When solving the initial value problem to an ordinary differential equation, such as

\displaystyle  \partial_t u = F(u); \quad u(0) = u_0, \ \ \ \ \ (1)

where {u: {\bf R} \rightarrow V} is the unknown solution (taking values in some finite-dimensional vector space {V}), {u_0 \in V} is the initial datum, and {F: V \rightarrow V} is some nonlinear function (which we will take to be smooth for sake of argument), then one can construct a solution locally in time via the Picard iteration method. There are two basic ideas. The first is to use the fundamental theorem of calculus to rewrite the initial value problem (1) as the problem of solving an integral equation,

\displaystyle  u(t) = u_0 + \int_0^t F(u(s))\ ds. \ \ \ \ \ (2)

The second idea is to solve this integral equation by the contraction mapping theorem, showing that the integral operator {{\mathcal N}} defined by

\displaystyle  {\mathcal N}(u) (t) := u_0 + \int_0^t F(u(s))\ ds

is a contraction on a suitable complete metric space (e.g. a closed ball in the function space {C^0([0,T]; V)}), and thus has a unique fixed point in this space. This method works as long as one only seeks to construct local solutions (for time {t} in {[0,T]} for sufficiently small {T>0}), but the solutions constructed have a number of very good properties, including

  • Existence: A solution {u} exists in the space {C^0([0,T];V)} (and even in {C^\infty([0,T];V)}) for {T} sufficiently small.
  • Uniqueness: There is at most one solution {u} to the initial value problem in the space {C^0([0,T];V)} (or in smoother spaces, such as {C^\infty([0,T];V)}). (For solutions in the weaker space {C^0([0,T];V)} we use the integral formulation (2) to define the solution concept.)
  • Lipschitz continuous dependence on the data: If {u_0^{(n)}} is a sequence of initial data converging to {u_0}, then the associated solutions {u^{(n)}} converge uniformly to {u} on {[0,T]} (possibly after shrinking {T} slightly). In fact we have the Lipschitz bound {\| u^{(n)}(t) - u(t) \|_V \leq C \| u^{(n)}_0 - u_0 \|_V} for {n} large enough and {t \in [0,T]}, where {C} is an absolute constant.

This package of properties is referred to as (Lipschitz) wellposedness.

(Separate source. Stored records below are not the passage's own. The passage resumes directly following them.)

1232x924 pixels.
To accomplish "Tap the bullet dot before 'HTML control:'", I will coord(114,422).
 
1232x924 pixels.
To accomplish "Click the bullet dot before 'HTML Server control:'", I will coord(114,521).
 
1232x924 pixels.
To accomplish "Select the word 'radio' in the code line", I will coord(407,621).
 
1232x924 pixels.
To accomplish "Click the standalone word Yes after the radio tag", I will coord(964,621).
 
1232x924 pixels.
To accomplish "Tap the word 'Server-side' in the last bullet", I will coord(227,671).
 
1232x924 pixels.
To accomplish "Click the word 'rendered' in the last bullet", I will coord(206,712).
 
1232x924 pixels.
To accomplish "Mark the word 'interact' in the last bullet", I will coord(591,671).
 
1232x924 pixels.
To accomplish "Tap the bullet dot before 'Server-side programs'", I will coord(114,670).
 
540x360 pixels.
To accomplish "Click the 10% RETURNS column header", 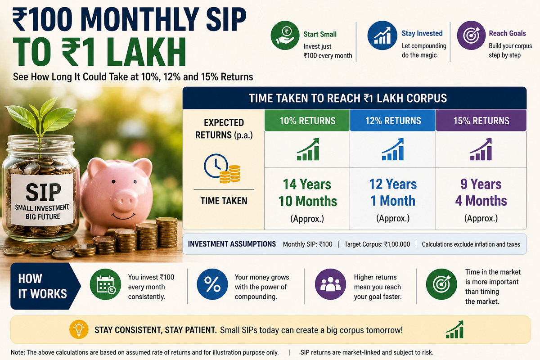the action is pos(307,121).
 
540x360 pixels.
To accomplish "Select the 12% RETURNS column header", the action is pos(393,121).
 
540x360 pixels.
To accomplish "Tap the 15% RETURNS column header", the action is pos(481,121).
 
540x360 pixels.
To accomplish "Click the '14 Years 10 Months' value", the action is pos(307,193).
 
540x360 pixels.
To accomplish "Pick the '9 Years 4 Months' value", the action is pos(481,193).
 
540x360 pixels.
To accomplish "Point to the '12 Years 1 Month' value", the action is pos(393,193).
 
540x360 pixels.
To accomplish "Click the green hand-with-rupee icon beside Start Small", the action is pos(285,36).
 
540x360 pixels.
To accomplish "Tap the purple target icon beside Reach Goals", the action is pos(471,36).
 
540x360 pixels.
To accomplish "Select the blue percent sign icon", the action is pos(212,284).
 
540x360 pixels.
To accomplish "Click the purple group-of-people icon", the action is pos(330,284).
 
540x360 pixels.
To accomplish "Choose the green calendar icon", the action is pos(105,284).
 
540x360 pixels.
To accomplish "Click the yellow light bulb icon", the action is pos(79,329).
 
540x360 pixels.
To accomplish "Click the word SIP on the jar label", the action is pos(43,192).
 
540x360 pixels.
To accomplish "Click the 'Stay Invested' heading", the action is pos(422,33).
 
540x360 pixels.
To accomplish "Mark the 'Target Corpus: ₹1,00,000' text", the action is pos(377,244).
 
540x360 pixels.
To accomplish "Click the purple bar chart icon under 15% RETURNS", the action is pos(481,149).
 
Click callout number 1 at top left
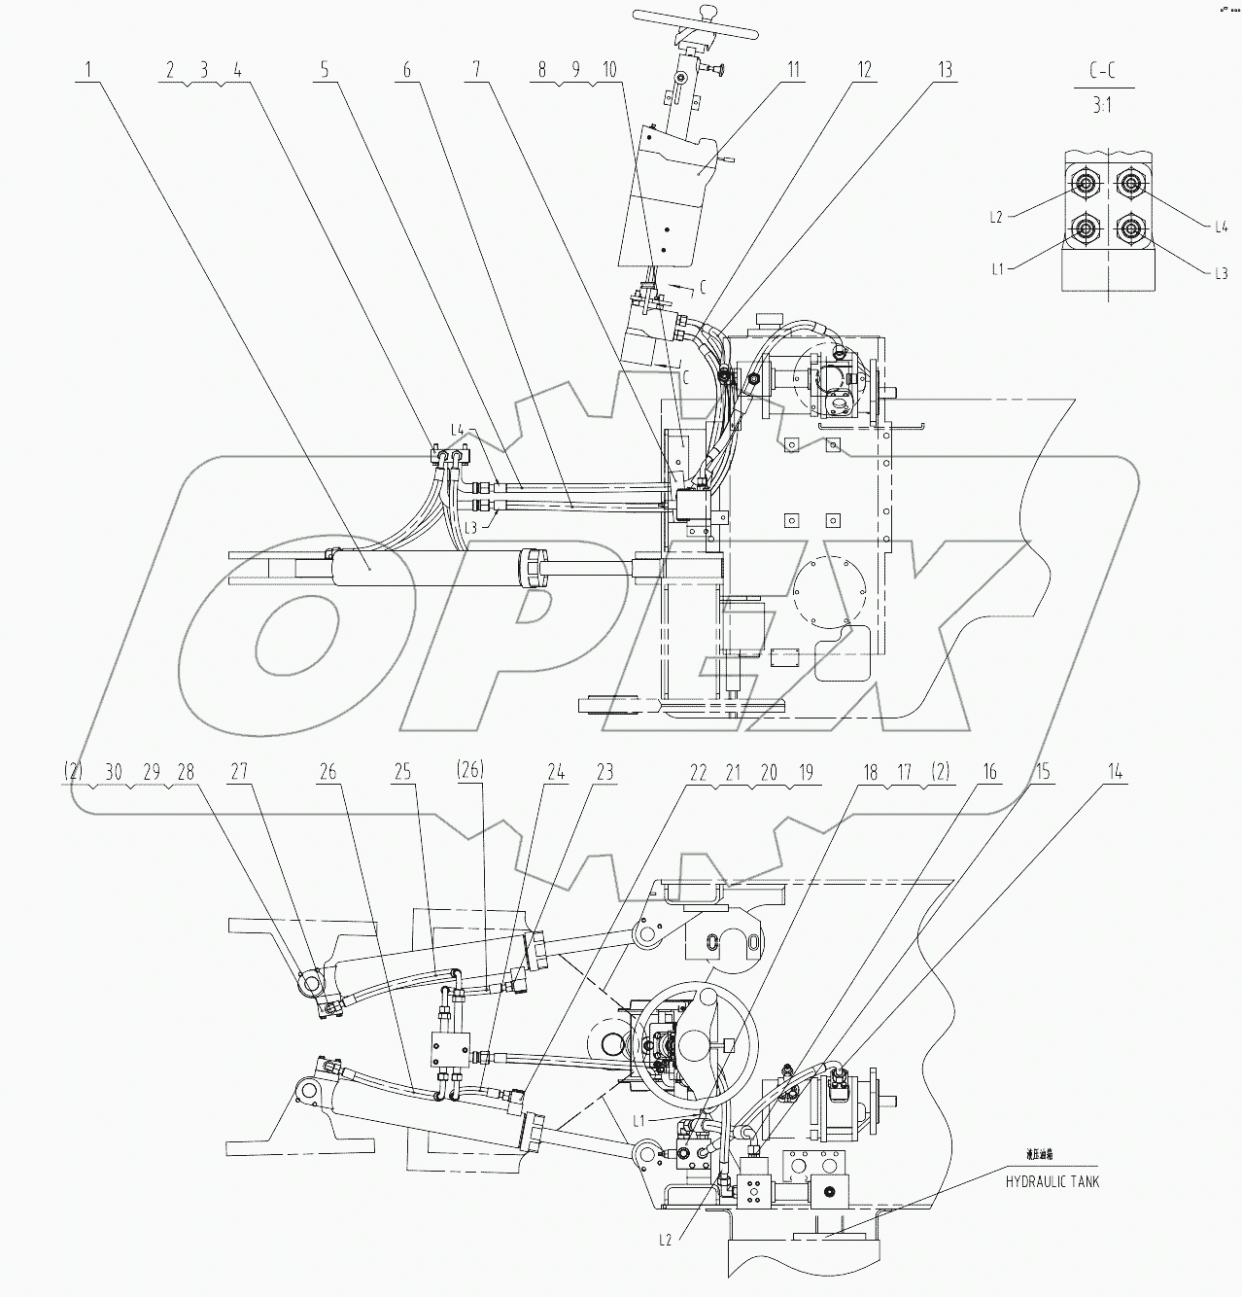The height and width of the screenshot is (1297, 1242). [x=88, y=70]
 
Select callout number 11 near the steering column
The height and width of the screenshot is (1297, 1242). [x=793, y=70]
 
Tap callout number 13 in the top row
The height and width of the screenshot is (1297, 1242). [x=945, y=70]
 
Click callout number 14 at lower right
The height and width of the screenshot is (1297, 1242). [x=1116, y=772]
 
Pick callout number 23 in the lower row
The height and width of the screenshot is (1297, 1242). [x=604, y=772]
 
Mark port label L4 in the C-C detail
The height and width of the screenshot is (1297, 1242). [x=1222, y=227]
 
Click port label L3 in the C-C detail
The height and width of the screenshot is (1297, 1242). [x=1222, y=274]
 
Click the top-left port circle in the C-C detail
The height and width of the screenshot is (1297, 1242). [x=1084, y=182]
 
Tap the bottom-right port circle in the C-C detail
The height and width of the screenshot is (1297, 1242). [x=1129, y=229]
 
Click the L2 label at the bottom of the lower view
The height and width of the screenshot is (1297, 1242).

This method extends to certain partial differential equations, particularly those of a semilinear nature (linear except for lower order nonlinear terms). For instance, if trying to solve an initial value problem of the form

\displaystyle  \partial_t u + Lu = F(u); \quad u(0,x) = u_0(x),

where now {u: {\bf R} \rightarrow V} takes values in a function space {V} (e.g. a Sobolev space {H^k({\bf R}^d)}), {u_0 \in V} is an initial datum, {L} is some (differential) operator (independent of {u}) that is (densely) defined on {V}, and {F} is a nonlinearity which is also (densely) defined on {V}, then (formally, at least) one can solve this problem by using Duhamel’s formula to convert the problem to that of solving an integral equation

\displaystyle  u(t) = e^{-tL} u_0 + \int_0^t e^{-(t-s)L} F(u(s))\ ds

and one can then hope to show that the associated nonlinear integral operator

\displaystyle  u \mapsto e^{-tL} u_0 + \int_0^t e^{-(t-s)L} F(u(s))\ ds

is a contraction in a subset of a suitably chosen function space.

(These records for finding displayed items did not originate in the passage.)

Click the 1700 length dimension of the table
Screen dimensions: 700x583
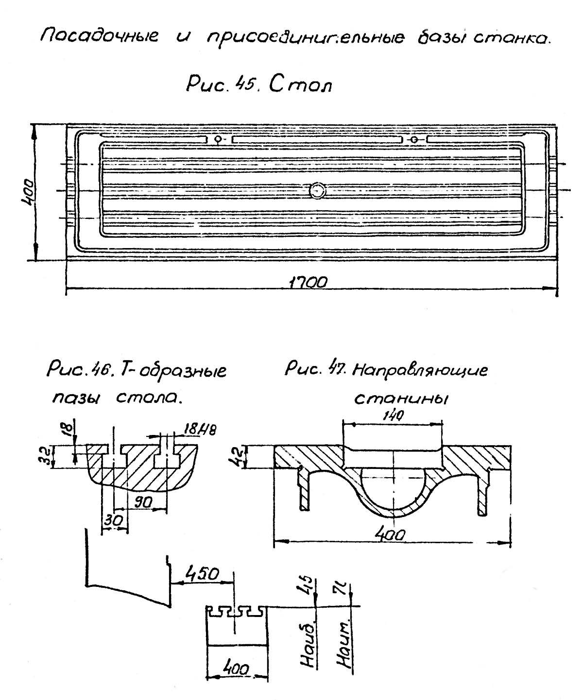pos(308,283)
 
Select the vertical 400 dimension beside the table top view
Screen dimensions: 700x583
pos(27,193)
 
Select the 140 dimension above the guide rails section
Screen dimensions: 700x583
pos(393,416)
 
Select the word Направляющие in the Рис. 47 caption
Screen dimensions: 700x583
pos(419,371)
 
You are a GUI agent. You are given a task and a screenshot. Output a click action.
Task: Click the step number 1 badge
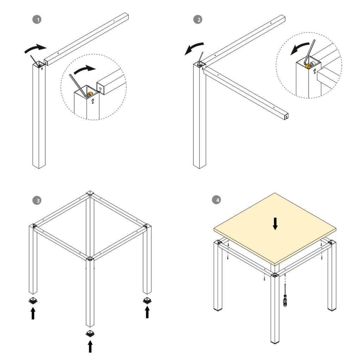[x=37, y=19]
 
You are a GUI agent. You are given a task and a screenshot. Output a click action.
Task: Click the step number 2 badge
[x=198, y=19]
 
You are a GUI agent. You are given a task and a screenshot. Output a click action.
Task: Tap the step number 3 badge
[x=37, y=200]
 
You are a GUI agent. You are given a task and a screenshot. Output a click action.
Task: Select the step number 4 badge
[x=217, y=200]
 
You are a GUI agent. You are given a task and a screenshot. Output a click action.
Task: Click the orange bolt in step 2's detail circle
[x=308, y=66]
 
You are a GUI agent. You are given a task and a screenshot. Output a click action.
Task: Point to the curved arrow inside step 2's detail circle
[x=300, y=49]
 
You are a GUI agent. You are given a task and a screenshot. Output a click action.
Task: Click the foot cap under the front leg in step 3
[x=90, y=333]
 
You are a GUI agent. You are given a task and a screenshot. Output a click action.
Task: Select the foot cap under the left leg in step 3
[x=33, y=301]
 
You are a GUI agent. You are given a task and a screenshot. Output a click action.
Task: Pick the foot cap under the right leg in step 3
[x=147, y=300]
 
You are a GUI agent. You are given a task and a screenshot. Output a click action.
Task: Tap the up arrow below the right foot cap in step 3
[x=147, y=312]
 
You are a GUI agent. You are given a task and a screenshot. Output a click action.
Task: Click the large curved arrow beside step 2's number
[x=194, y=48]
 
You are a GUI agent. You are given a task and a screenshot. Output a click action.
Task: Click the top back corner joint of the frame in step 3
[x=90, y=194]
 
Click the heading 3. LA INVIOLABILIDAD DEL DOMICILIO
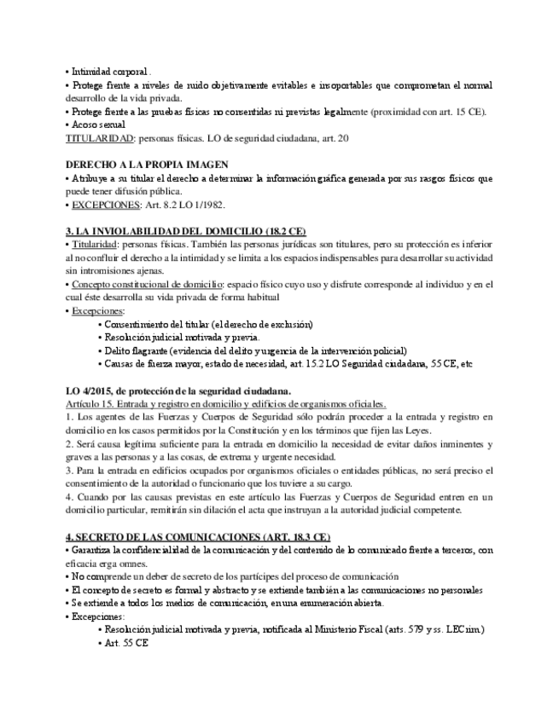tap(186, 232)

This method turns out to work surprisingly well for many semilinear partial differential equations, and in particular for semilinear parabolic, semilinear dispersive, and semilinear wave equations. As in the ODE case, when the method works, it usually gives the entire package of Lipschitz well-posedness: existence, uniqueness, and Lipschitz continuous dependence on the initial data, for short times at least.

However, when one moves from semilinear initial value problems to quasilinear initial value problems such as

\displaystyle  \partial_t u + L_u u = F(u); \quad u(0,x) = u_0(x)

in which the top order operator {L_u} now depends on the solution {u} itself, then the nature of well-posedness changes; one can still hope to obtain (local) existence and uniqueness, and even continuous dependence on the data, but one usually is forced to give up Lipschitz continuous dependence at the highest available regularity (though one can often recover it at lower regularities). As a consequence, the Picard iteration method is not directly suitable for constructing solutions to such equations.

One can already see this phenomenon with a very simple equation, namely the one-dimensional constant-velocity transport equation

\displaystyle  \partial_t u + c \partial_x u = 0; \quad u(0,x) = u_0(x) \ \ \ \ \ (3)

where we consider {c = c_0} as part of the initial data. (If one wishes, one could view this equation as a rather trivial example of a system.

\displaystyle  \partial_t u + c \partial_x u = 0; \quad \partial_t c = 0

\displaystyle  u(0,x) = u_0(x); \quad c(0) = c_0,

to emphasis this viewpoint, but this would be somewhat idiosyncratic.) One can solve this equation explicitly of course to get the solution

\displaystyle  u(t,x) = u_0(x-ct).

In particular, if we look at the solution just at time {t=1} for simplicity, we have

\displaystyle  u(1,x) = u_0(x-c).

Now let us see how this solution {u(1,x)} depends on the parameter {c}. One can ask whether this dependence is Lipschitz in {c}, in some function space {V}:

\displaystyle  \| u_0(\cdot - c) - u_0(\cdot - c') \|_V \leq A |c-c'|

for some finite {A}. But using the Newton approximation

\displaystyle  u_0(\cdot - c) - u_0(\cdot - c') \approx (c-c') \partial_x u_0(\cdot - c)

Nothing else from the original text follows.